None of these bodies or laws, patched together by both liberal and conservative governments, are working for anyone other than the 1 per cent.
Believe that you still have a voice – and use it. I was a teenager when Nixon came into the White House and a freshman at Northwestern University when four unarmed teenagers at Kent State University were mowed down by the National Guard.
The whole of the student population of 18-22 year olds went on strike, refusing to go to class, shutting down the campus, connecting with other universities and creating major, organized disruption. This wasn’t a ragtag protest, but a highly organized one by a major portion of a generation.
That constant protest became a major factor in ending of the Vietnam War.

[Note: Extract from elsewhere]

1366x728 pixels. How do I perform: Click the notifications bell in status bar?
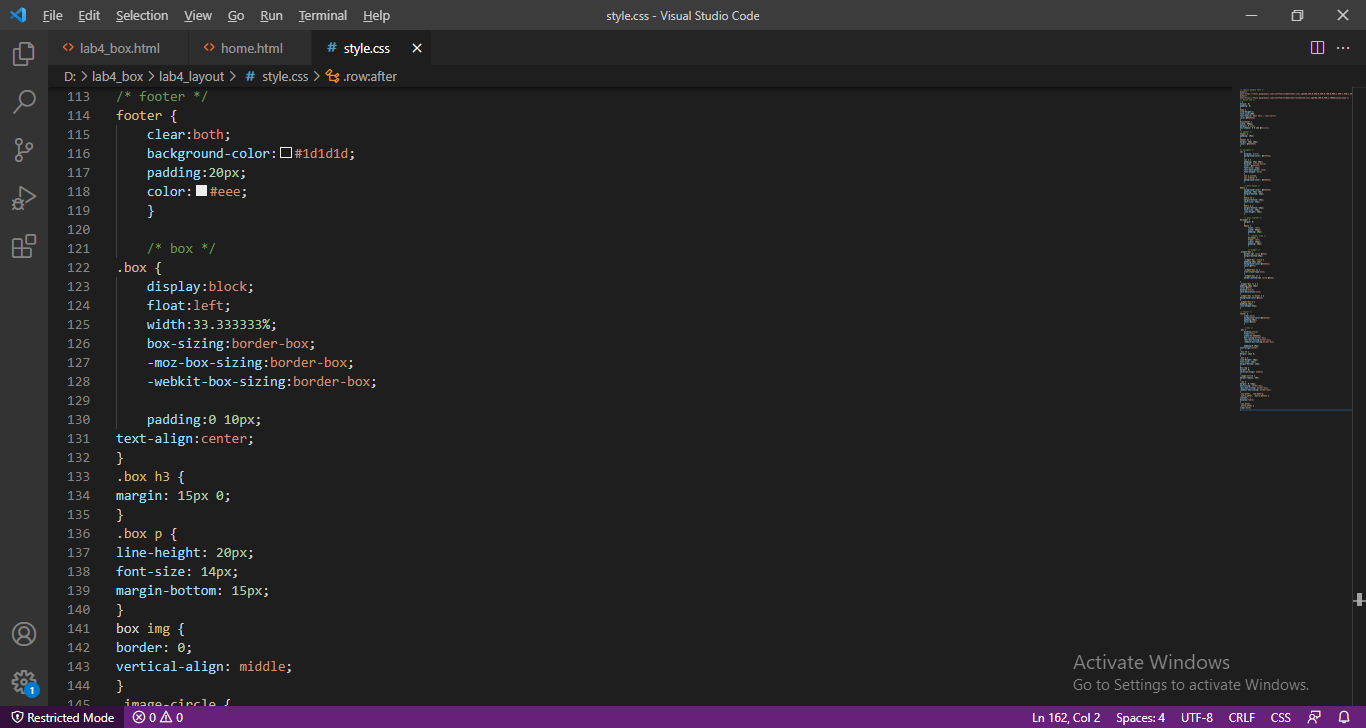(x=1342, y=717)
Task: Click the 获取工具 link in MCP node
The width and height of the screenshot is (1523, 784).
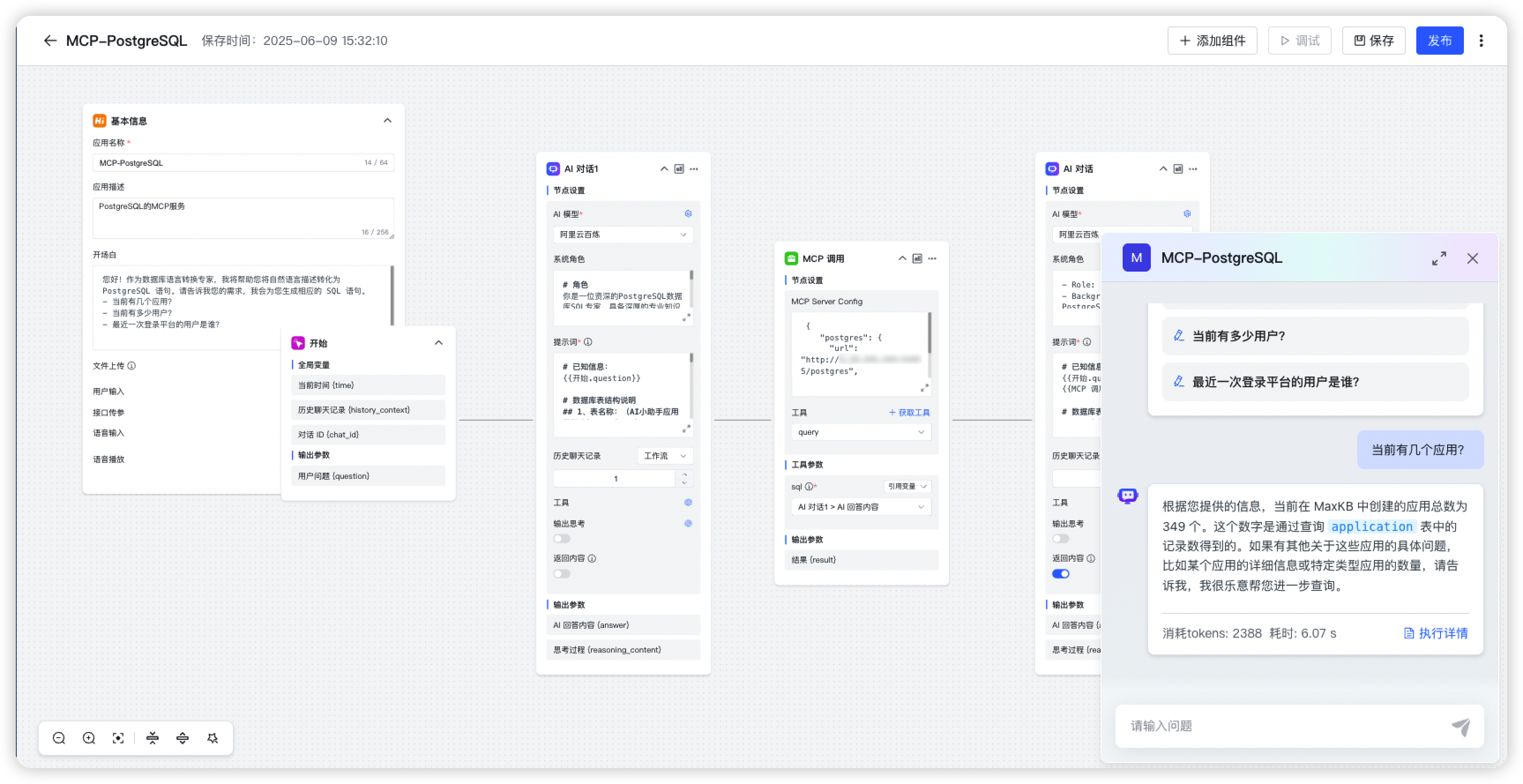Action: 909,413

In the earlier stage of the war, a friend of mine called Al Lowenstein, a junior Congressman from New York, observing Lyndon Johnson’s escalation of the troops and bombing in Vietnam, started a ‘Dump Johnson’ movement.
Lowenstein had no money or power – nothing but an important idea. His was just a single voice. He spoke at campuses and other venues across the country and mobilized the electorate, largely contributing to Johnson’s not seeking a second term.
Trump has just proved that protest still works. He’s been the voice of the protesting outsider. Your voice counts too, but you’ve got to be organized. We’ve just learned how powerful social media is. Use it.
Get young people involved in demanding change. The millennials have been blighted by our generation’s greed, which has produced corrupt system that ignores values in the face of making a buck (just witness the kind of sexual imagery allowed on rock videos that are watched by young children and the making of young children as consumers). They struggle to afford education or housing. It’s our fault.
The key to your power is a single unified voice. As Elizabeth Warren just announced, ‘We will stand up to bigotry. There is no compromise here. In all its forms, we will fight back against attacks on Latinos, African Americans, women, Muslims, immigrants, disabled Americans – on anyone. Whether Donald Trump sits in a glass tower or sits in the White House, we will not give an inch on this, not now, not ever.”
Trump wanted the job. So let’s hold his foot to the fire, and demand that he become a better person, stand for more high-minded ideals and be a more inclusive President for all Americans.
So don’t mourn – do. Figure out what you can do to make for peaceful revolution. And then go do it.